Talks and Conference Presentations
Society for Neuroscience
36th Annual Meeting
November 14-18, 2006
Controlled Scanpath Variation Modulates Face-Specific Activity in the Fusiform Gyrus
James P. Morris1 and Gregory McCarthy1
Activation evoked by face and object processing in the ventral occipitotemporal cortex (VOTC) is strongly influenced by stimulus and behavioral manipulations. Because these same manipulations can also affect visual scanpath, it is possible that differences in VOTC activity may be due to differences in visual scanpath. We have investigated the influence of experimentally guided saccades and fixations on fMRI activation in brain regions specialized for face and object processing. In our first study, subjects viewed a static image of a face, a flower, or a static gray field in separate experimental runs, while a small fixation cross made a discrete jump within the image every 500 ms. We found that large saccades made over faces and flowers evoke significantly more activity within the VOTC. Of particular interest was the predefined face area, where large saccades made over a face, but not a flower, evoked strong activation changes relative to baseline. In a second study we investigated the influence of qualitative differences in scanpath on face activity in the predefined face area of the VOTC. Each run consisted of alternating blocks in which the subject was guided to make a series of saccades and fixations - i.e., a scanpath. Typical scanpaths were defined as a scanpath in which the fixation cross landed on the eyes or the mouth in 90% of all trials. Atypical scanpaths were defined as scanpaths in which the fixation cross landed on the eyes or mouth on 12% of all trials. The average saccade length was identical in both Typical and Atypical blocks, and both were preceded by a baseline block where the fixation cross made much smaller jumps in the middle of the screen. Within the functionally predefined face area of the VOTC, Typical scanpaths evoked significantly more activity when compared to Atypical scanpaths. Taken together, these results demonstrate that fMRI activation within face and object processing regions of the VOTC is highly sensitive to both the magnitude and pattern of eye movements. These findings illustrate the potential confounding influence of uncontrolled eye movements for neuroimaging studies of face and object perception in normal and clinical populations.
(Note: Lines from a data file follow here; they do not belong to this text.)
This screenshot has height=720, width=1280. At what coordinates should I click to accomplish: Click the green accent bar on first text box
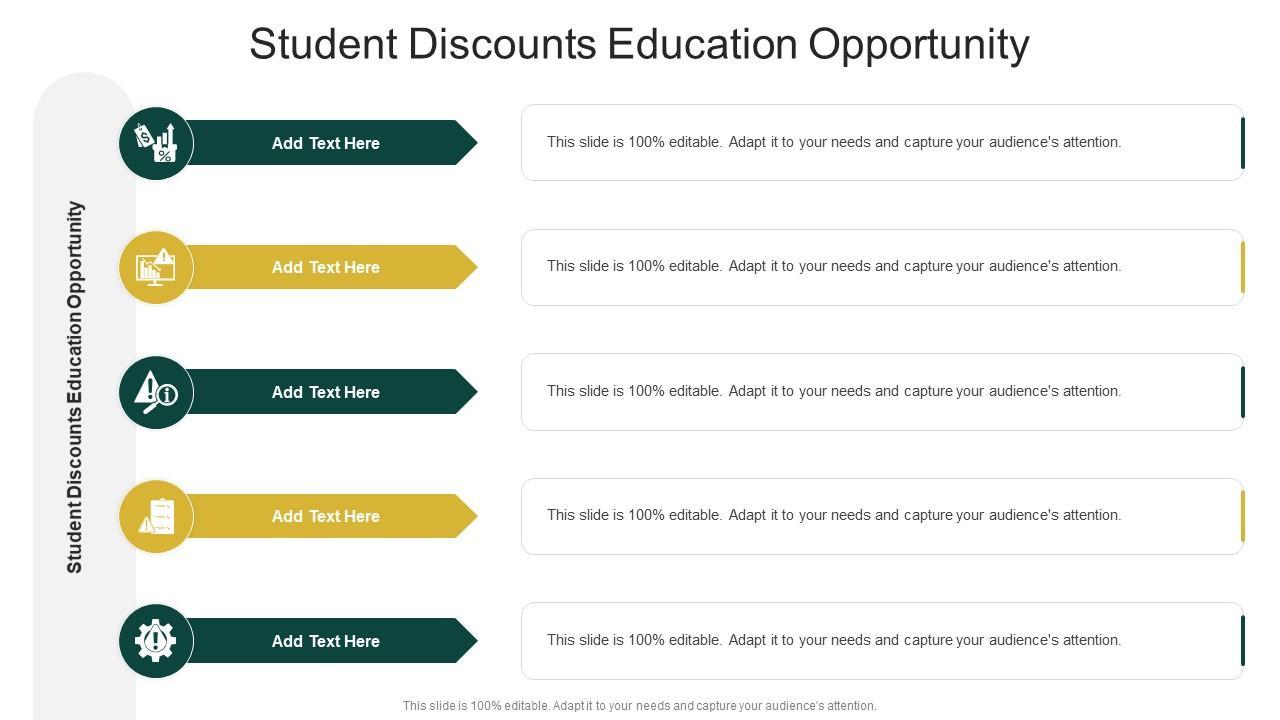pyautogui.click(x=1243, y=143)
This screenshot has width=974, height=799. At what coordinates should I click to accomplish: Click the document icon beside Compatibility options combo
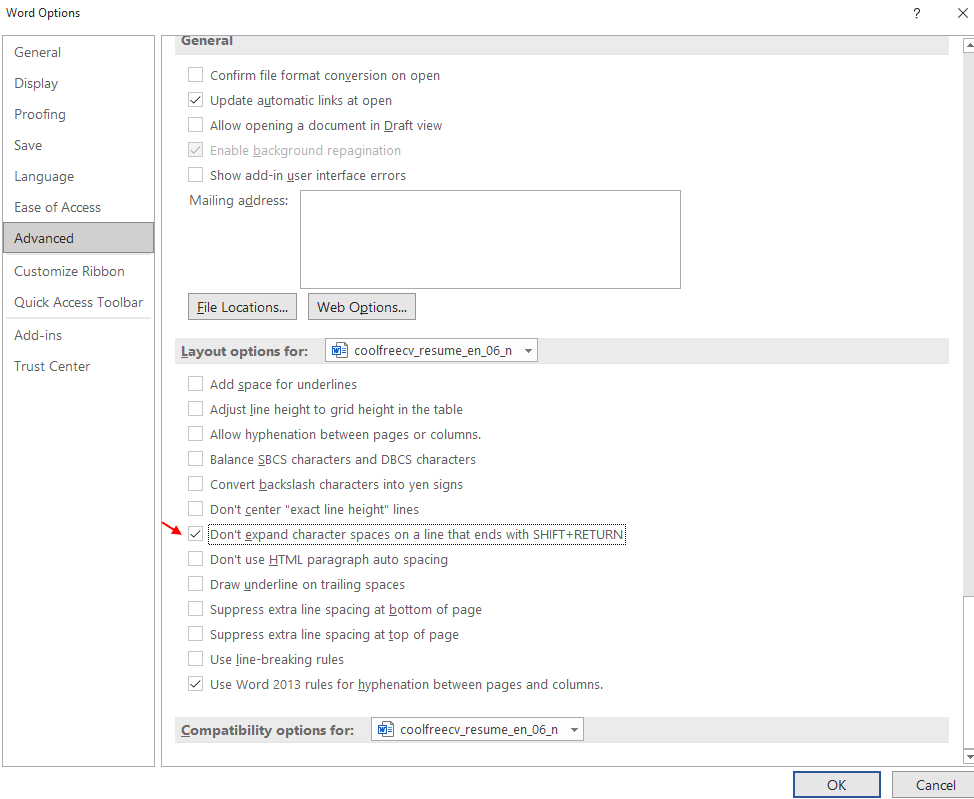tap(385, 729)
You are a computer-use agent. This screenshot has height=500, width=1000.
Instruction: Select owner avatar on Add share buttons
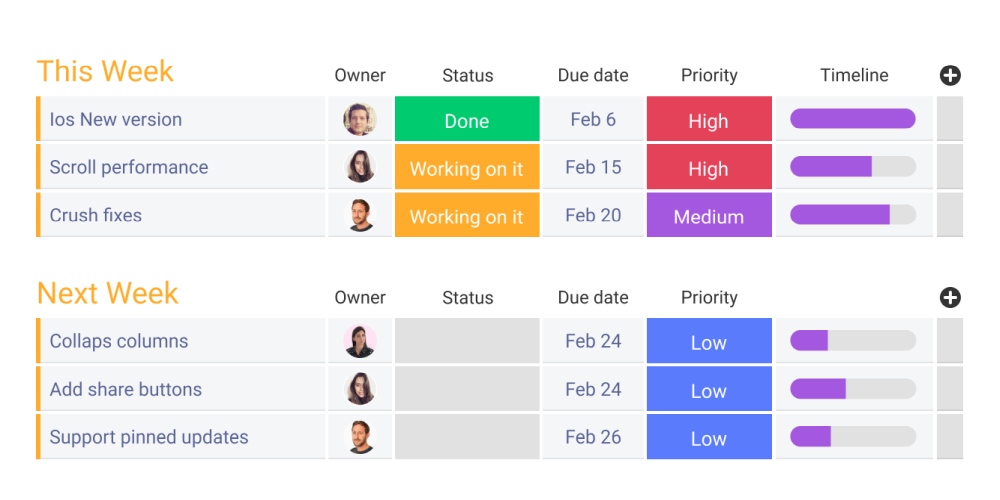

Social perception and reward systems that predict tendency toward altruistic behavior
Dharol Tankersley1,3, C. Jill Stowe4, and Scott A. Huettel1,2
Altruism refers to situations in which an organism acts to benefit another organism while incurring no direct benefit and sometimes even carrying a cost. The neural mechanisms underlying differences in altruism across individuals -- which may include variations in how social rewards are perceived or valued -- remain unknown. To investigate the neural bases of altruism, we measured brain activation using functional magnetic resonance imaging (fMRI) while subjects (n=27) performed a modified version of the monetary-incentive-delay (MID) reaction-time task. Subjects began the experiment by selecting a charity. At the beginning of each trial, an instruction screen indicated who would be playing (the subject or the computer) and who would receive any money earned (the subject or the charity). On playing trials, a reward was earned (for themselves or for charity) if the subject responded to a target stimulus within a threshold time interval. On watching trials, the computer responded with timing drawn from a distribution yoked to that of the subject's responses. After the scanning session, subjects completed a questionnaire assessing the frequency of different altruistic behaviors.
A small set of brain regions exhibited greater activation when subjects watched the computer play the game than when the subjects played the game themselves. These included the posterior cingulate cortex, bilateral posterior superior temporal sulcus (pSTS), bilateral parahippocampal cortex, the right temporal pole, and the right dorsolateral prefrontal cortex. Greater activation was seen in a much more distributed set of regions in fronto-parietal and fronto-striatal areas in the opposite contrast, when subjects played the game vs. when subjects watched the computer play the game. We found that altruism scores predicted fMRI activation in the right pSTS, such that subjects who evinced more right pSTS activation had higher altruism scores and subjects with less right pSTS activation had lower altruism scores. Hierarchical regression analyses revealed that the right pSTS was the only region that independently predicted intersubject differences in altruism scores. Given prior reports of a role of the pSTS in attributions of agency, these results indicate that the capacity to empathize or detect another's mental states and actions is a central component of altruistic behavior.